The Girl You Left Behind, Jojo Moyes

Jojo Moyes is a British novelist and one of only a few authors to have won the Romantic Novel of the Year Award twice, for her books Foreign Fruit (2004) and The Last Letter From Your Lover (2011). Her 2012 novel The Girl You Left Behind follows two women who were born nearly a century apart but are united by a painting and their determination to fight for the one thing they love most. Before the story even starts there are seven pages of reviews from both established companies and ordinary people, all praising Moyes’ previous bestseller Me Before You (2012), so there was a huge expectation on this novel to be just as good, and I was certainly not disappointed.

We are brought into a German occupied village of France in 1916 and introduced to Sophie Lefevre who is struggling to run the family business under the new German laws whilst also praying for the safe return of her husband who is fighting at the Front. Moyes shows us how Sophie has changed both physically and mentally through the hardships of the war by including flashbacks to when Sophie was living in Paris as a young carefree shop girl. The inclusion of these flashbacks ensures that we fully understand Sophie as a character and when we learn about the loving relationship she has with her husband we are able to understand her determination to do anything to get him back especially when she finds out he has been captured and taken to a German war camp.

Moyes’ ability to describe the surroundings of that time completely draws you in and she is not afraid to shock the reader and leave them desperate to know more.
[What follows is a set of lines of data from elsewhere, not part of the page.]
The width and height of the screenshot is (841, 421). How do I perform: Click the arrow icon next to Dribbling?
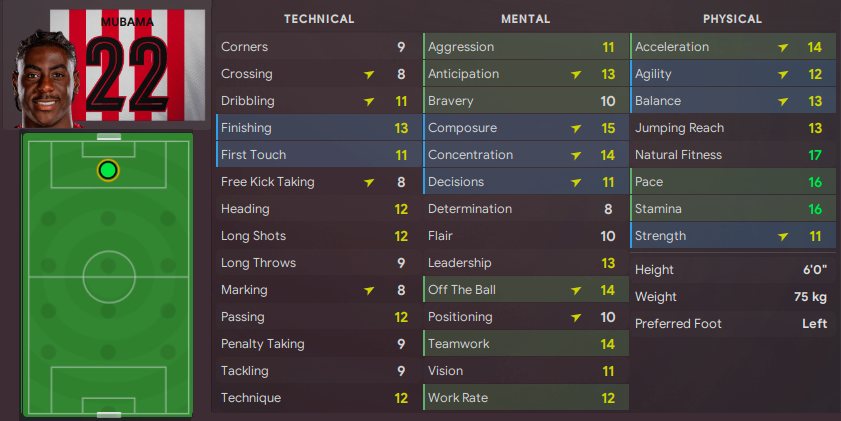click(x=370, y=101)
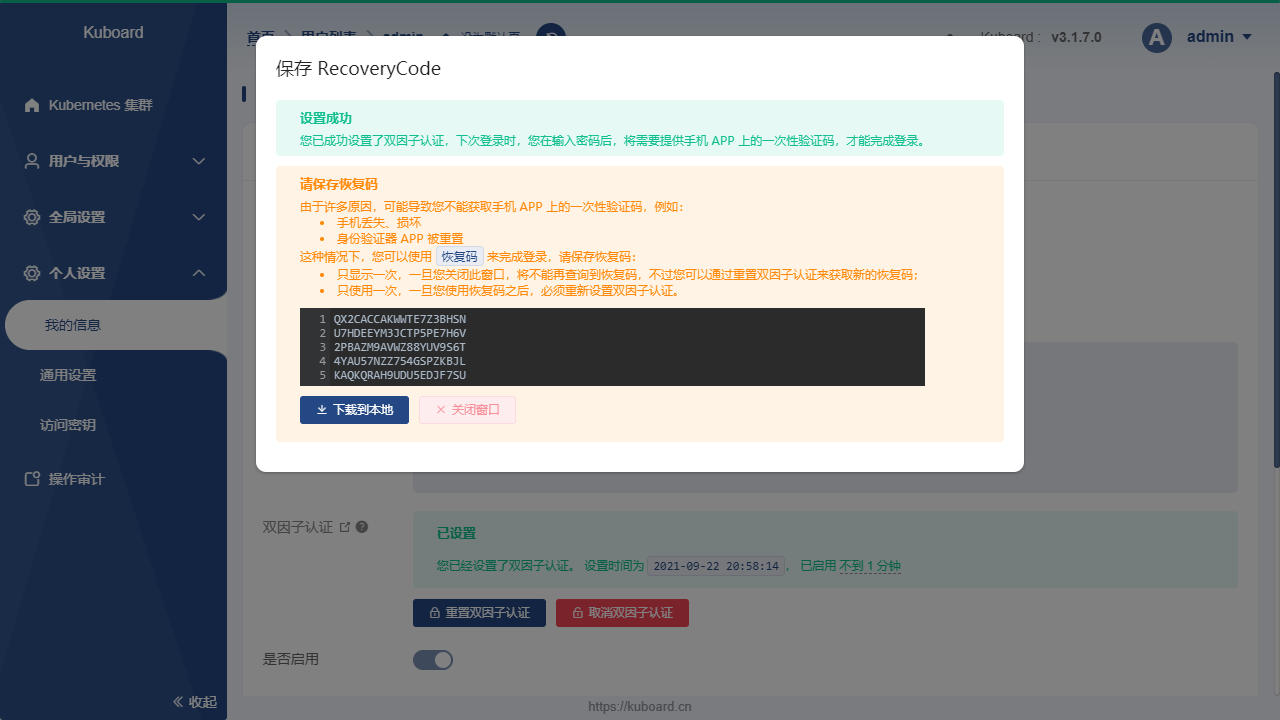The height and width of the screenshot is (720, 1280).
Task: Click the 用户与权限 user icon
Action: (32, 161)
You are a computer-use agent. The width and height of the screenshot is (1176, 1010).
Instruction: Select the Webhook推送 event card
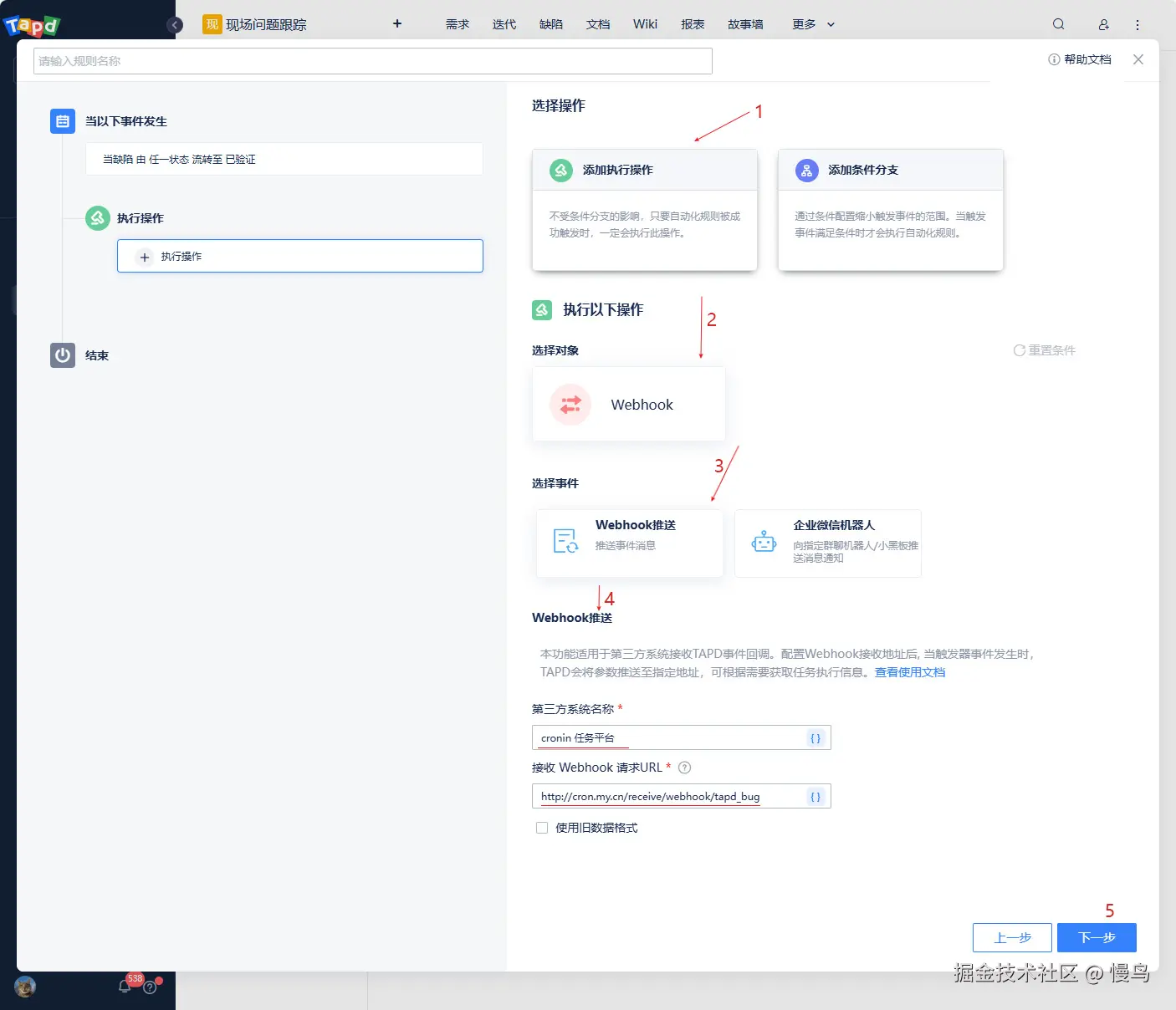629,543
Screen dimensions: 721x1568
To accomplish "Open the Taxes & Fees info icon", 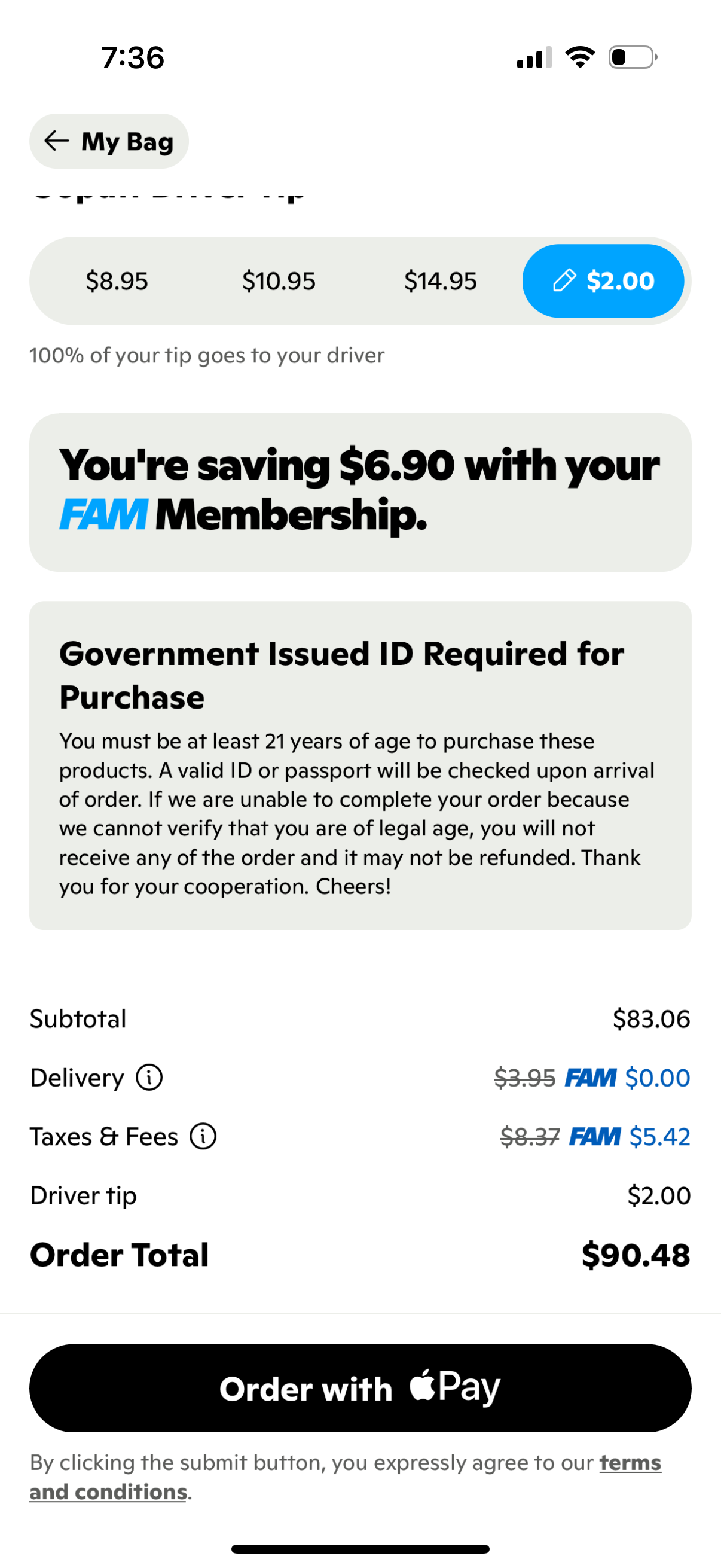I will (203, 1135).
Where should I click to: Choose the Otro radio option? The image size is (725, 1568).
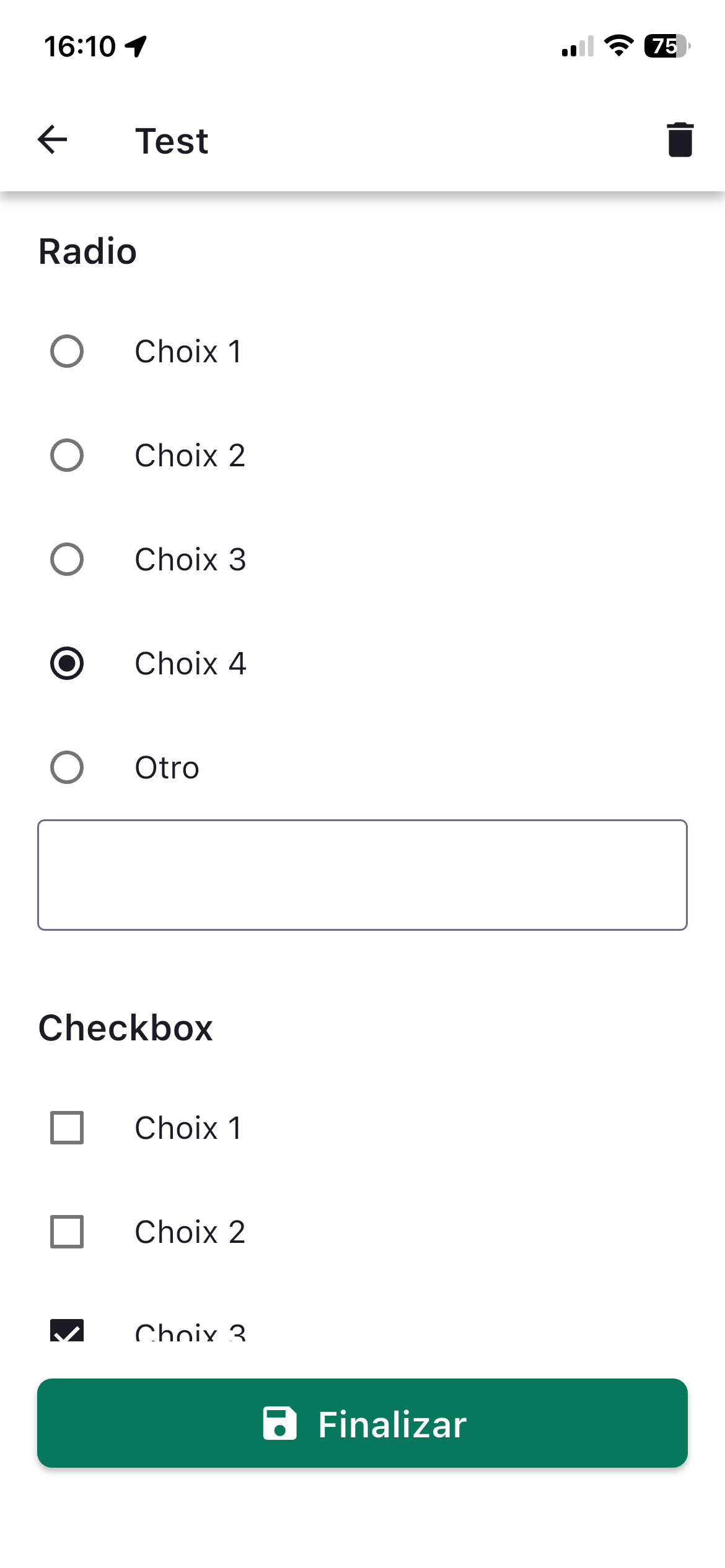click(67, 768)
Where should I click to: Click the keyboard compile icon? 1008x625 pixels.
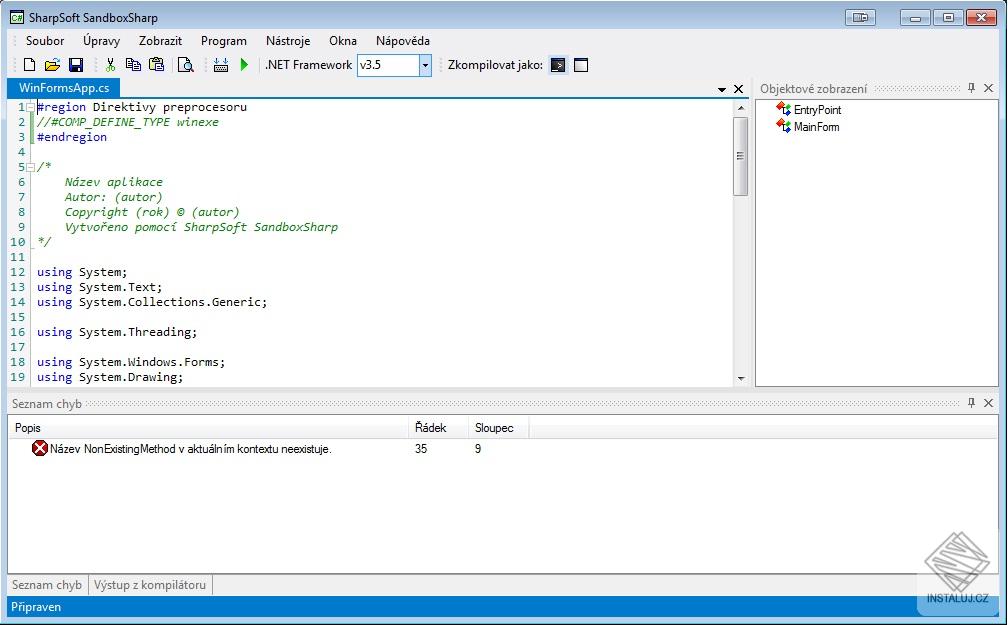pos(221,65)
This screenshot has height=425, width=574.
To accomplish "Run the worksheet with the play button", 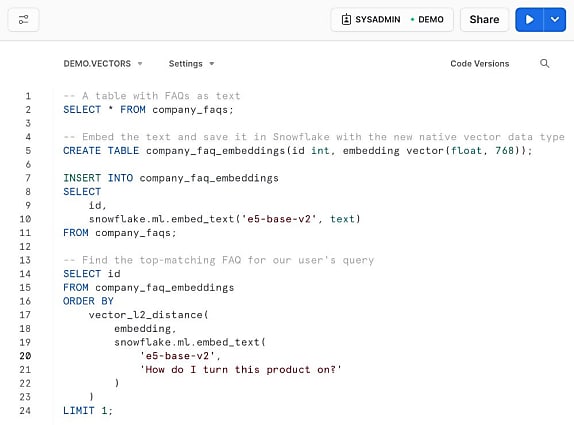I will tap(529, 19).
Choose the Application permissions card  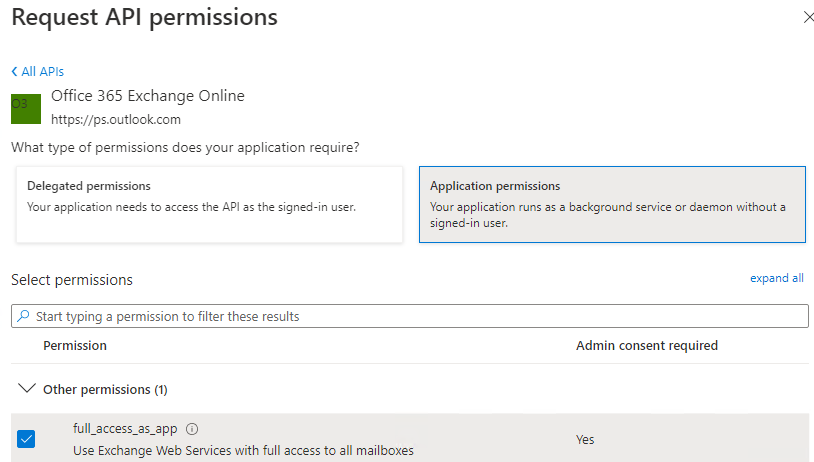click(x=611, y=204)
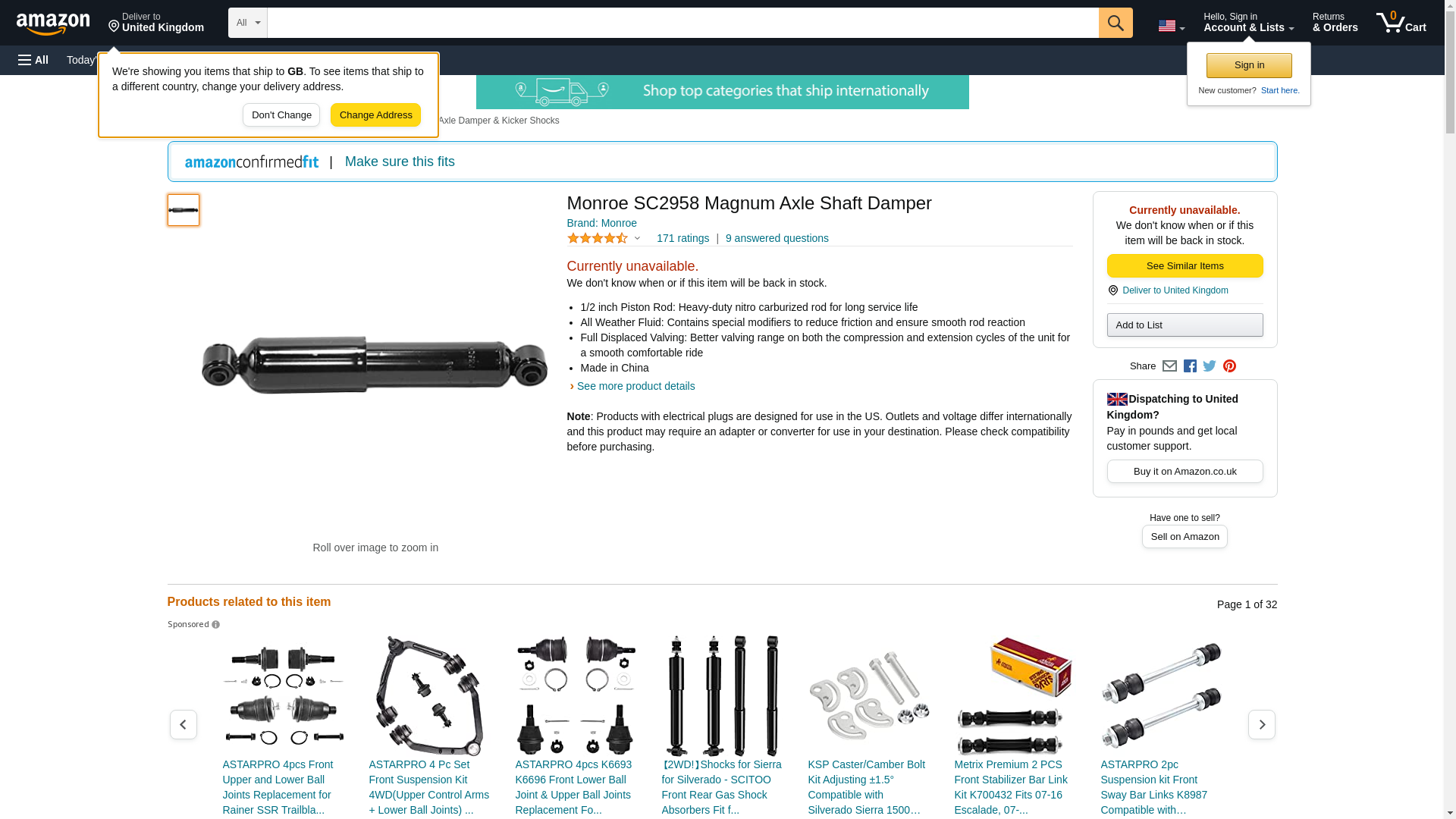Share product on Twitter icon
This screenshot has width=1456, height=819.
(1210, 366)
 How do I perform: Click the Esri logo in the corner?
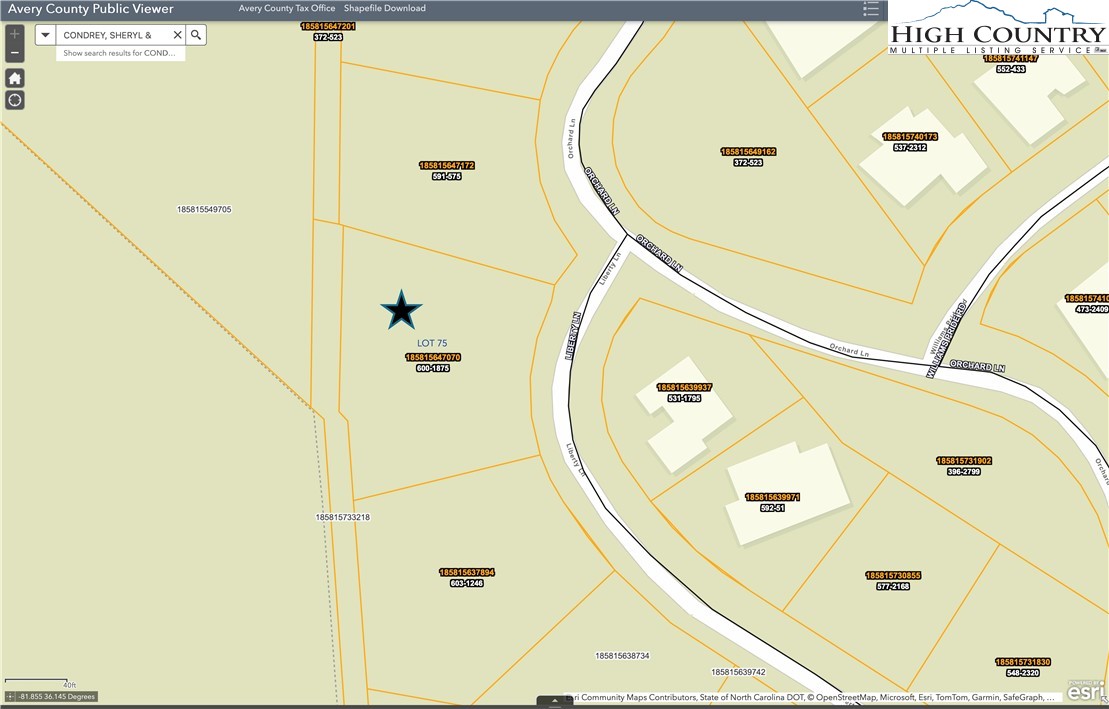(x=1085, y=690)
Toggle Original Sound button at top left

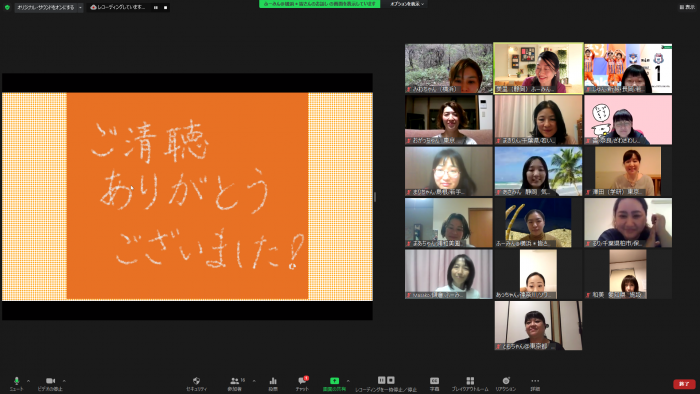point(46,7)
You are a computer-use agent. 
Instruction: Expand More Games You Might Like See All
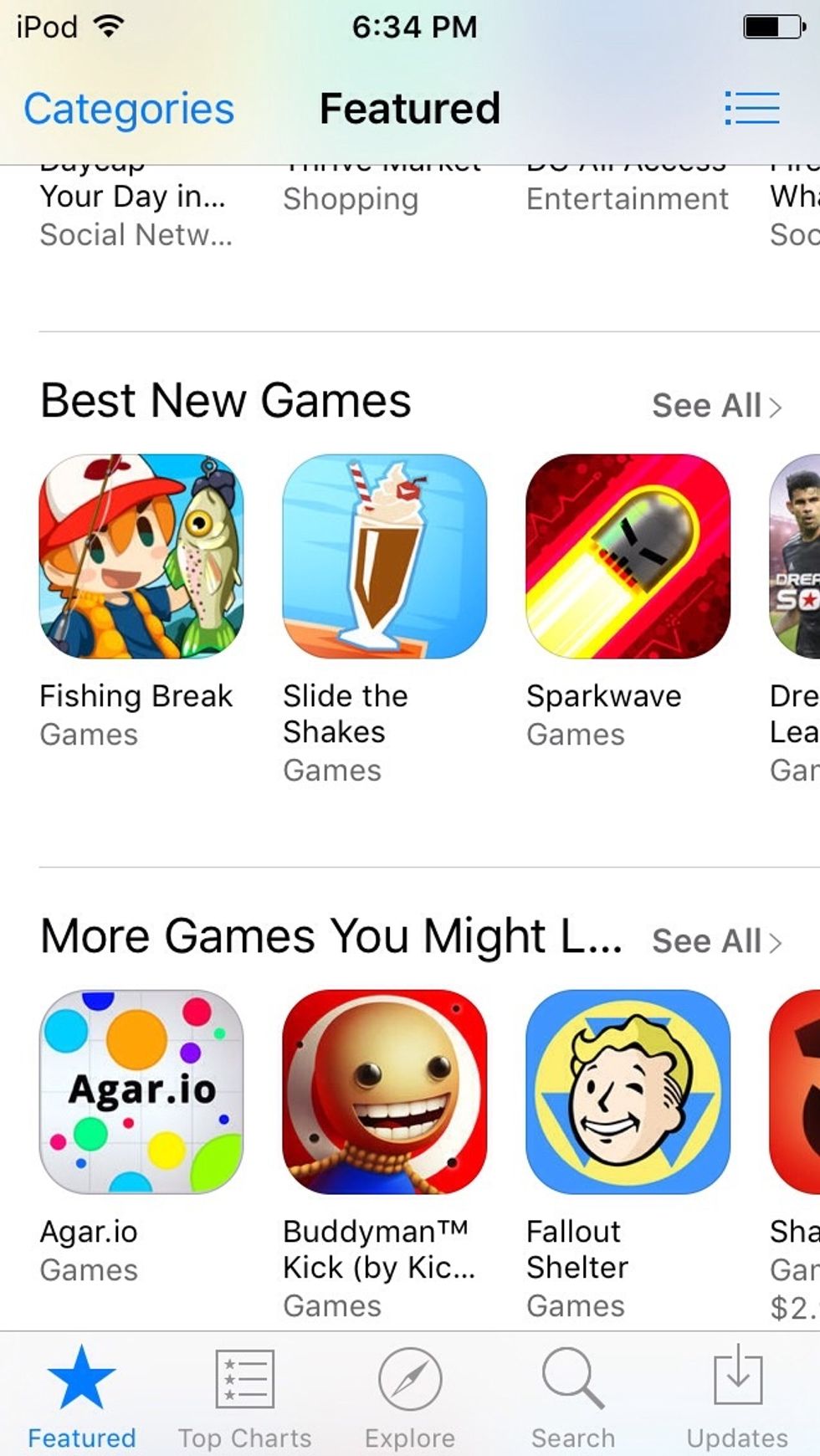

When we are transported out of Sophie’s world we are left not knowing what happened to her at a most crucial and painful time in her life and are instead thrown into the modern world and life of Liv Halston. We soon find out that the two women are connected as Liv has in her possession a portrait painting of Sophie that had originally been painted by Sophie’s husband and had been her most prized possession. A chance encounter throws the portraits’ ownership into question and Liv is left fighting to keep hold of a painting that was a honeymoon present from her recently deceased husband. As the story continues Liv finds out Sophie’s history and it is through her and her friends that we uncover the rest of Sophie’s story. And what a story that was! The Girl You Left Behind is by no means a true story but the way that Moyes has written this novel the characters, particularly Sophie, become very real and it definitely brought a tear to my eye when the rest of Sophie’s history was revealed!

The common theme between the two girls is the love they had for their husbands which only intensified when they were both gone. Sophie becomes desperate to hear any news of his whereabouts and then commits a crime in the belief that it will lead her to him and to safety. Liv hasn’t been near another man in the four years since her husband’s sudden death and the painting starts out being important to her because it was a present from him but as she learns of the history towards the painting she is desperate to keep hold of it because she feels like she understands and knows Sophie more than anyone else could.

Overall I would thoroughly recommend this novel, you become completely drawn into both worlds and feel a personal connection to both Sophie and Liv and their fight for love in hard times. The switching between the two women is seamless and it is easy to know which century you are in for each chapter. The mystery of Sophie’s life keeps you hooked and desperately wanting to know what happened to her, I definitely preferred her story to Liv’s but that might be because Sophie’s was filled with more hardships and heartache as well as romance making you have more of a personal connection towards her. Having devoured The Girl You Left Behind from cover to cover, it is clear that Moyes is a brilliant writer and I shall definitely be looking up her other novels!